# Text to read
##########

I came up with this title all by myself
The rest is stuff I got off the Internet

Responsive Image Container

It's been a year since I last wrote about it, but the dream of the "magical image format" that will solve world hunger and/or the responsive images problem (whichever one comes first) lives on.

A few weeks back I started wondering if such an image format can be used to solve both the art-direction and resolution-switching use-cases.

I had a few ideas on how this can be done, so I created a prototype to prove that it's feasible. This prototype is now available, ready to be tinkered with.

In this post I'll try to explain what this prototype does, what it cannot do, how it works, and its advantages and disadvantages over markup solutions. I'll also try to de-unicorn the responsive image format concept, and make it more tangible and less magical.

You've got something against markup solutions?

No, I don't! Honest! Some of my best friends are markup solutions.

I've been part of the RICG for a while now, prototyping, promoting and presenting markup solutions. Current markup solutions (picture and srcset) are great and can cover all the important use cases for responsive images, and if it was up to me, I'd vote for shipping both picture and srcset (in its resolution switching version) in all browsers tomorrow.

But the overall markup based solution has some flaws.

Here's some of the criticism I've been hearing for the last year or so when talking responsive images markup solutions.

Too verbose

Markup solution are by definition verbose, since they must enumerate all the various resources. When art-direction is involved, they must also state the breakpoints, which adds to that verbosity.

Mixing presentation and content

Art-direction markup solution needs to keep layout breakpoints in the markup. That mixes presentation and content, and means that layout changes will force markup changes.

There have been constructive discussions on how this can be resolved, by bringing back the MQ definitions into CSS, but it's not certain when any of this will be defined and implemented.

Define viewport based breakpoints

This one is heard often from developers. For performance reasons, markup based solutions are based on the viewport size, rather than on the image's dimensions. Since the images' layout dimensions are not yet known to the browser by the time it start fetching images, it cannot rely on them to decide which resource to fetch.

For developers, that means that some sort of "viewport=>dimensions" table needs to be created on the server-side/build-step or inside the developer's head in order to properly create images that are ideally sized for a certain viewport dimensions and layout.

##########

# Record list
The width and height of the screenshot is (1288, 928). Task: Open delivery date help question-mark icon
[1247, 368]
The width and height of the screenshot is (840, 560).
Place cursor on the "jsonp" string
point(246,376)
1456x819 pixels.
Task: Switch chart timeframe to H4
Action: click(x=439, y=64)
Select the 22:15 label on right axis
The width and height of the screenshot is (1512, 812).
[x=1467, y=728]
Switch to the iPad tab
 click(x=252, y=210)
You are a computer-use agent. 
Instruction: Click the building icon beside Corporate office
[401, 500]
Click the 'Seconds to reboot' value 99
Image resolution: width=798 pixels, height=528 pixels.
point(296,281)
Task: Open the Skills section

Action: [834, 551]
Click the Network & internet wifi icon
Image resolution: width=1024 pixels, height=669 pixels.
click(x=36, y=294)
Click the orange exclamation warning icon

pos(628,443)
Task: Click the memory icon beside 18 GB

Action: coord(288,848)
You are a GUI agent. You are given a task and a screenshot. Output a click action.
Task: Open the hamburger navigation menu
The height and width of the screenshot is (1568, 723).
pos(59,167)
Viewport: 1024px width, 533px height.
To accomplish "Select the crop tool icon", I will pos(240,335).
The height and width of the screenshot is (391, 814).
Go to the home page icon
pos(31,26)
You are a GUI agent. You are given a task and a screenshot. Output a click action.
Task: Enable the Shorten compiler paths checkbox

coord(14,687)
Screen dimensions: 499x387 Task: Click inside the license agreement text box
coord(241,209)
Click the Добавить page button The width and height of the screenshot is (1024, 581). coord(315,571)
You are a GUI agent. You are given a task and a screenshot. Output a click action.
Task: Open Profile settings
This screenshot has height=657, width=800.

##########

# What the task asks
In the post on responsive images, which two markup solutions does the writer say they would vote to ship in all browsers?

# Task output
Picture and srcset, in its resolution-switching version.